As the flooring issues became more pronounced Hampf said that experts were brought it to test the moisture content in the concrete.

“We think that the issue between the water-based adhesive that’s used to glue the floor, that there was too much moisture in the he concrete under the flooring… it’s lifting and bubbling,” she said.

The effected area is in the hallway of the diagnostic imaging area as well as in the emergency department.

Hampf said that the IHA has worked with this contractor, Yellowridge Construction based in the lower mainland, with no issue in the past.

“We want to ensure that when we finally move in and are open to public that we have the kind of department that we’re proud of and aren’t constantly repairing… We’re just working through it and making sure we don’t accept a product that’s not as good as we want,” said Hampf.

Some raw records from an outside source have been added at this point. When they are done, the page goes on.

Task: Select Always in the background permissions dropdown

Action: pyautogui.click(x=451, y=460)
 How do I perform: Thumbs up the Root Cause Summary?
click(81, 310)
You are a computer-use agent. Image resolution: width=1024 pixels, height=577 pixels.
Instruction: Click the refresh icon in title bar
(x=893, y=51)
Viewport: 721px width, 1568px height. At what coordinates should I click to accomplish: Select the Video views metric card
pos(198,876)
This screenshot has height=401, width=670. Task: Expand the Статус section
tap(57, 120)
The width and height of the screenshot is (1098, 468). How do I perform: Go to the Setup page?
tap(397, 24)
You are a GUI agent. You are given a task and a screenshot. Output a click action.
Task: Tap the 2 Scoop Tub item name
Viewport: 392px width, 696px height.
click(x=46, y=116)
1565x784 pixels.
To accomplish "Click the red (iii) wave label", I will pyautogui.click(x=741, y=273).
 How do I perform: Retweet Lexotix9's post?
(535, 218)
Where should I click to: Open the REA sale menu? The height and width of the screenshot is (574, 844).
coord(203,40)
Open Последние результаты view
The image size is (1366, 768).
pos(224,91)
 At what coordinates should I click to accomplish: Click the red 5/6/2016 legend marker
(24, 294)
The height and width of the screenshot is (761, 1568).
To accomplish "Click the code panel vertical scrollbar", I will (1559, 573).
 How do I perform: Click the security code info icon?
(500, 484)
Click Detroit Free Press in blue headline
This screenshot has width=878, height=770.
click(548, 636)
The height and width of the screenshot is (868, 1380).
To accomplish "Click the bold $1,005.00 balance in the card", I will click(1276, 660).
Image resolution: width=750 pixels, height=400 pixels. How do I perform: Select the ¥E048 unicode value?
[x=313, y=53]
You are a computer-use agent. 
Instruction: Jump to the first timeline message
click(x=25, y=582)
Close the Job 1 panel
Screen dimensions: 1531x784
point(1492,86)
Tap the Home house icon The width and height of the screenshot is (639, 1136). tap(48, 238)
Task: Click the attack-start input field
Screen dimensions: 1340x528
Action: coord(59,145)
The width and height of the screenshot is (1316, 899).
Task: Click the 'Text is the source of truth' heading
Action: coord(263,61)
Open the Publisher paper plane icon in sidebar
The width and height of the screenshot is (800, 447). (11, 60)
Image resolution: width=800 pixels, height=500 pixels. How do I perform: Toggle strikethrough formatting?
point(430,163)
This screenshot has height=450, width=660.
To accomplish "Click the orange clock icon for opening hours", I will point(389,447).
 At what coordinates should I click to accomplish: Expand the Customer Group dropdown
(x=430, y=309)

While the project has already been delayed six months, Hampf said that the IHA is focusing on using contingencies built into their budget to fund the ongoing construction of the project. Despite the enormous delay in the project, Hampf says “there’s been no additional money required.”

“Our primary issue is using our contingencies to ensure that we complete the project in a timely fashion, and then work with the contractor to resolve any of those concerns,” she said.

“We do understand it’s a bit disappointing to the community, the staff, the foundation, our donors… but we want to make sure that when we take possession and move in that we have a quality product.”